Monday, Oct. 28, 1946

New Instructions

Few Britons ever sang the second stanza of God Save the King. Anyone who did sounded as if he were instructing the Almighty in the tone of an irate football coach bawling out a quarterback between halves. It goes: O Lord our God, arise, Scatter his enemies And make them fall; Confound their politics, Frustrate their knavish tricks; On Thee our hopes we fix; God save us all.

Last week, on King George VI's orders, they got a much mellower substitute stanza, although the first and fourth lines still had a shade of condescension. Appropriately enough, the new verse's first official appearance was at a national service of intercession for the United Nations in St. Paul's Cathedral, with the King, Queen and Clement Attlee heading the congregation : Nor on this land alone --But be God's mercies known From shore to shore. Lord, make the nations see That men should brothers be, And form one family The wide world o'er.

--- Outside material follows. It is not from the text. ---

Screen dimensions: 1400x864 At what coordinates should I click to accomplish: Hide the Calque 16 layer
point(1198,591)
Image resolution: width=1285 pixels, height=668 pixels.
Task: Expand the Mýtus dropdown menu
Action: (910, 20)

As hymnology this was a considerable improvement, but the services at St. Paul's were more memorable for a really impressive prose passage from the Archbishop of Canterbury's sermon:

"Concord is not natural to men or nations.

"To this day men are the most profoundly divided by their cultures and their creeds. To those divisions are now added the rivalry of economic interests.

"All these divisions are exacerbated, first by the fact that all men are now interdependent and unable to get away from one another; second, by consequent fears of one another; and third, by the deadliness of the powers available not only for destruction but for coercing the mind and wills of men."